Iglesia de San Gil

Introducción histórica:

La fundación de la Iglesia de San Gil ocurrió probablemente a mitad del S.XIII, poco después de la reconquista del rey Fernando III.

El nombre de San Gil proviene de la advocación del santo, por del parte del obispo Raimundo de Losana en homenaje a la iglesia de San Gil de Segovia, su lugar de nacimiento.

La iglesia fue levantada probablemente en los restos de una antigua mezquita, conservada la base de la misma en la torre y en la capilla del sagrario

La iglesia constituye uno de los primeros ejemplos gótico, en el S.XIV se hizo su primera reforma, en la que ya se construyeron sus tres naves actuales.

De la primera parte de su historia aún se conserva la travesera y el tramo transversal.

En los siglos posteriores hubo más reformas especialmente en el S.XVIII cuando se edifico la capilla transversal, se sustituyo los viejos techos de madera y se pusieron las campanas.

En el S.XIX la parte que fue remodelada fue el presbiterio, sin embargo la restauración más importante fue en el S.XX después de la Guerra Civil, ya que debido a los disturbios donde se quemaron iglesias y conventos, fue necesaria la restauración del techo y de la iglesia.

Ábside

Una de las partes más singulares de la iglesia de San Gil, con sus ventanas tipos ojival, con sus contrafuertes, los cuales son columnas de acarreo utilizadas de otras construcciones en ruinas y aprovechadas para la misma.

La estructura del ábside es de modo poligonal y cierra por lo tanto el presbiterio, y en la cubierta de este lugar mediante lo anteriormente indicados arcos ojivales de ladrillo o piedra.

Exterior

El exterior del que ya hemos descrito los contrafuertes, destaca la torre de planta cuadrada muy robusta y alta para su época.
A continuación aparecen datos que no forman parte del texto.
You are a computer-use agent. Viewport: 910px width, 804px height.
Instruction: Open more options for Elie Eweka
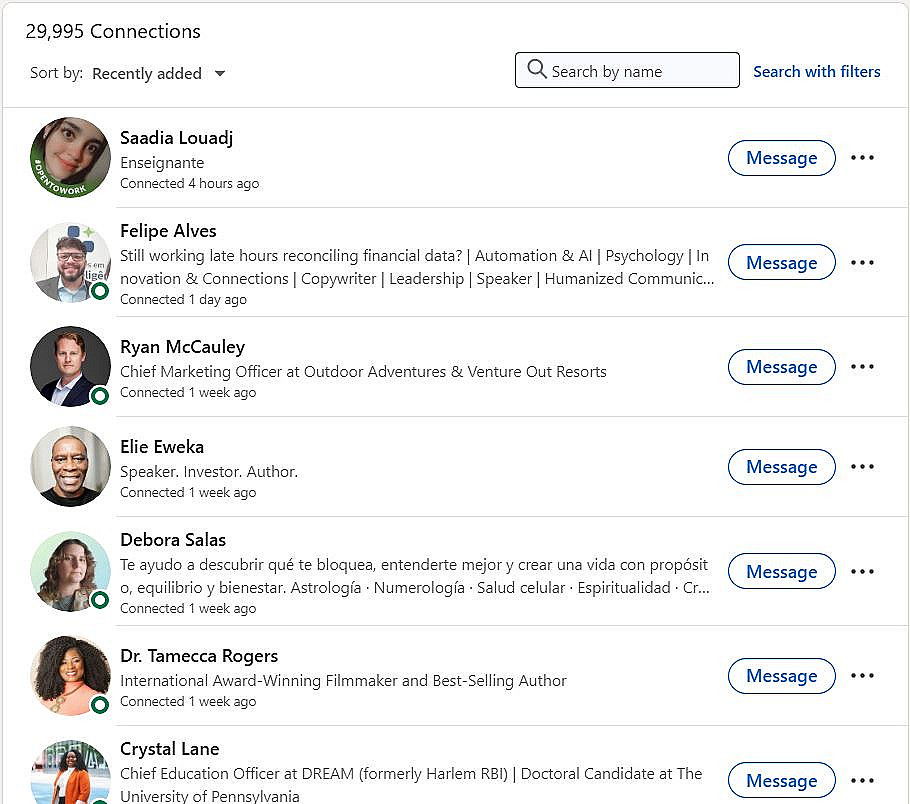pos(862,467)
La torre está finalizada por un cuerpo de campanas que se abre en cuatro frentes y se corona por un chapitel de corona azul, estos dos últimos cuerpos añadidos en siglos posteriores.

La torre es de ladrillo material imprescindible en el gótico-mudéjar.
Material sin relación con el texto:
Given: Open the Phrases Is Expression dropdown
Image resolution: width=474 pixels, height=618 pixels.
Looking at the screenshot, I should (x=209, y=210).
La portada principal de la iglesia presenta arco ojival típicamente gótico, muy ancha y con pequeñas arquivoltas decorada bellamente con puntas de diamante.

Interior

Entrando por su puerta principal podemos observar que su organización es de tres naves con dos tramos cada una más un cuerpo transversal a modo de crucero, delante del presbiterio y con el ábside anteriormente descrito.

La expresión gótico-mudéjar se manifiesta en los esbeltos pilares de ladrillo que sostienen arcos ojivales, y el techo adornado ricamente con una estructura de madera que sustituye a las que fueron pasto de las llamas

Entrando por la puerta principal, a la derecha destaca en la nave de la epístola Nuestra Señora del Carmen, de estilo barroco. De estilo barroco de mediados del siglo XVIII se encuentra presidido por imagen de “Nuestra Señora del Carmen”, obra de José Ordóñez, acompañada por una escultura del “Niño Jesús” realizada por Francisco Buiza (1966).

Al lado está la pila Bautismal de mármol y continuando al presbiterio, contemplamos la estructura del ábside es de modo poligonal de 7 lados y cierra por lo tanto el presbiterio, y en la cubierta de este lugar mediante lo anteriormente indicados arcos ojivales de ladrillo o piedra.

La característica de esta iglesia es que carece del habitual retablo que poseen otras en la zona del ábside y se ha colocado un templete con la imagen de un santo, con una cúpula semiesférica y madera dorada, sin embargo no debemos olvidar que en el presbiterio destaca un viejo zócalo alicatado con dibujos geométricos, obra de finales del siglo XIII.

Enfrente de la capilla del Carmen, está ubicada la capilla del Santísimo Sacramento en la Nave del Evangelio y seguimos hacia la capilla ubicado en la salida, la capilla de la medalla milagrosa El interior además de las imágenes guarda lienzos del siglo XVIII de Domingo Martínez y Juan de Espinal.

Así también destacamos una imagen de un Cristo crucificado del Círculo de Martínez Montañés.

Capilla de la “Virgen del Rocío” Continuando por la Nave de la epistola nuevamente. Titular acompañada a los pies por imagen del “Niño Jesús” vestido de pastorcito, obra del siglo XVIII, flanqueada por ángeles lampadarios.

Entre las artes plásticas y para finalizar la pila de agua bendita en cerámica policromada y cuadros de cerámica vidriada también policromada que muestran las estaciones del Vía Crucis.